As photographers and other onlookers gathered to take pictures of Georgia's bulldog mascot Uga X before Tuesday night's game, a longhorn steer named "Bevo," who represents the Texas Longhorns, pushed through a metal barricade and rushed toward the dog.
Uga X, an English bulldog wearing a bright red Georgia sweater, was quickly pulled out of harm's way, but Bevo's head and horns appeared to make contact with several people, including a couple of photographers, who scampered out of the way or were knocked down.
There were no reported injuries and Bevo was quickly restrained.
The incident, about an hour before kickoff, was caught on video and quickly became a sensation on social media.
While it appeared to many that Bevo was advancing aggressively toward Uga X, the steer's chief handler disputed that version of events.
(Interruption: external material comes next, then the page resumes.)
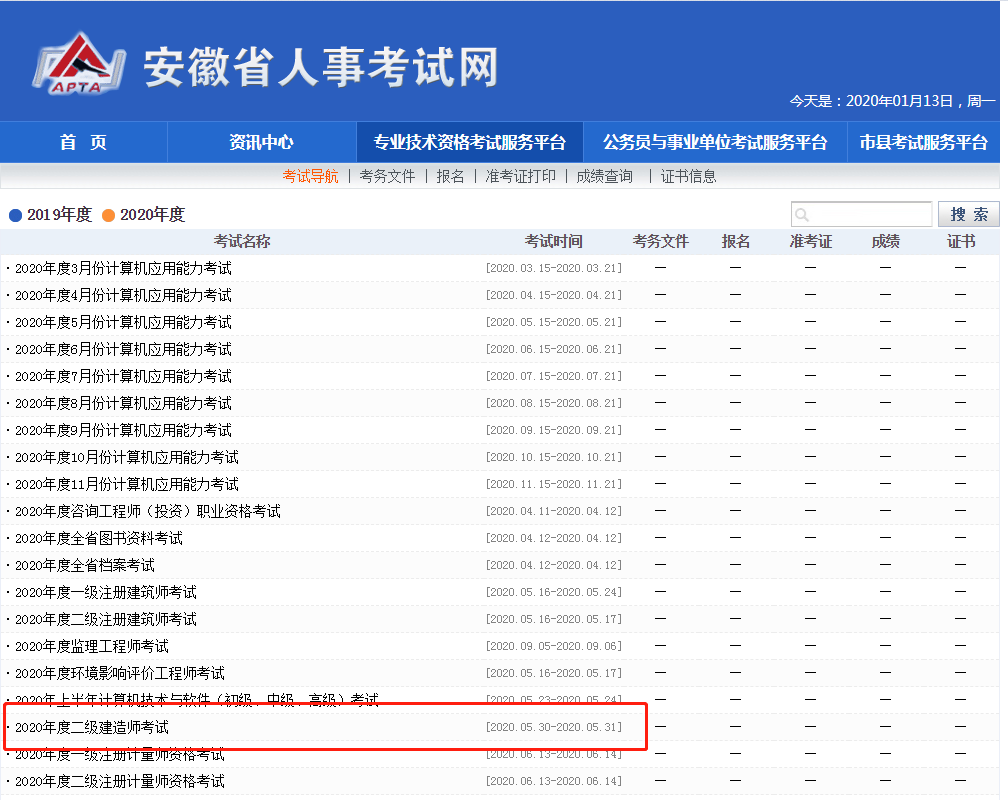Go to 公务员与事业单位考试服务平台 tab
Screen dimensions: 1008x800
[x=715, y=142]

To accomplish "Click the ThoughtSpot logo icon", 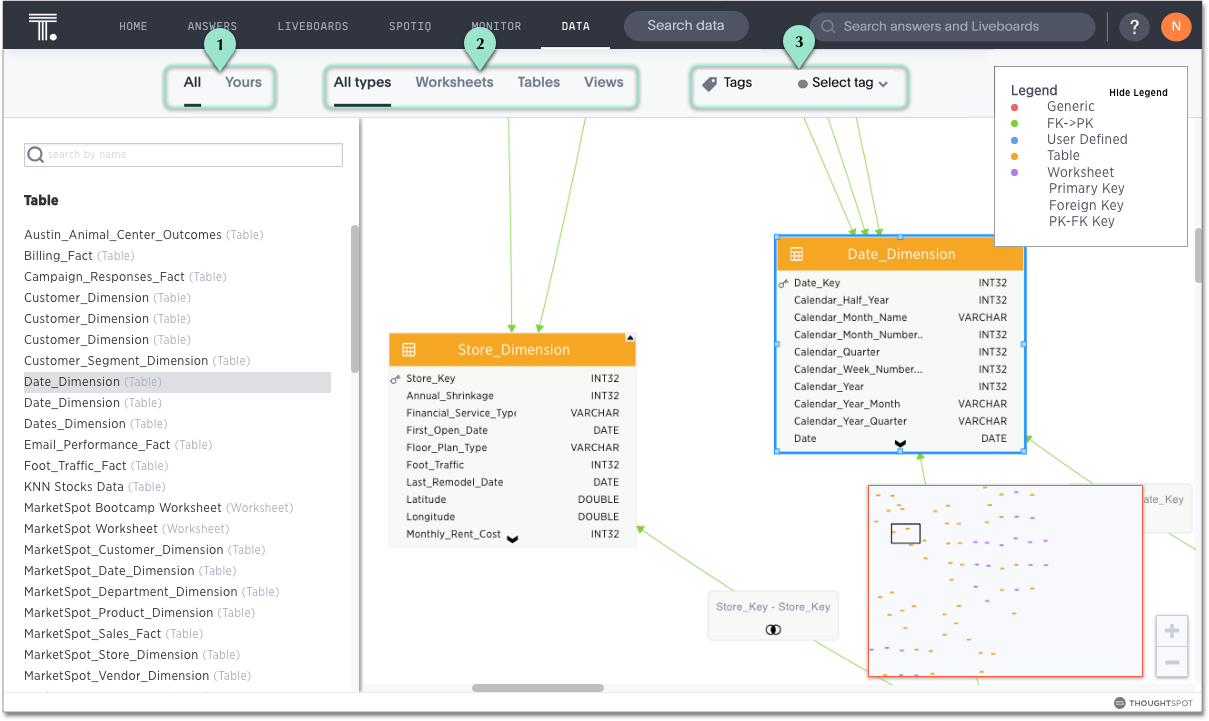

Silver Spur alumni association executive director Ricky Brennes, who is in charge of handling the 1,700-pound steer, said Bevo was simply agitated because he wanted to walk and was being restrained.
"He had kind of gone up and bumped the barricade a few times before," Brennes said. "He ran through the gate and into where Uga's area was. It really was more just unfortunate timing and he wasn't aware Georgia's mascot was there. It had nothing to do with the dog."
Texas athletics spokesman John Bianco said "all established safety and security measures were in place for Bevo" at the Sugar Bowl, including two halters, two chains and six handlers to hold him.
In a blog post Wednesday, PETA called for an end to the practice of using live animals as mascots. The post said even if Bevo is as "docile as a lamb" as the steer's handlers noted, things could have been much worse.
"Steers, like all animals, are individuals with unique personalities. It’s quite possible that Bevo was simply scared by the noise, lights, and chaos in the stadium and tried to flee from the confines of his makeshift pen. But that doesn’t change the fact that Uga or any of the humans standing nearby could easily have been trampled and killed," Michelle Kretzer wrote for PETA.
The organization said the live mascots "are held in captivity and often denied the opportunity to fulfill many of their basic instincts." The post said human mascots can better interact with crowds and encouraged fans of schools using live animals to write to their university and encourage using human mascots instead.
(The Associated Press contributed to this story from New Orleans.)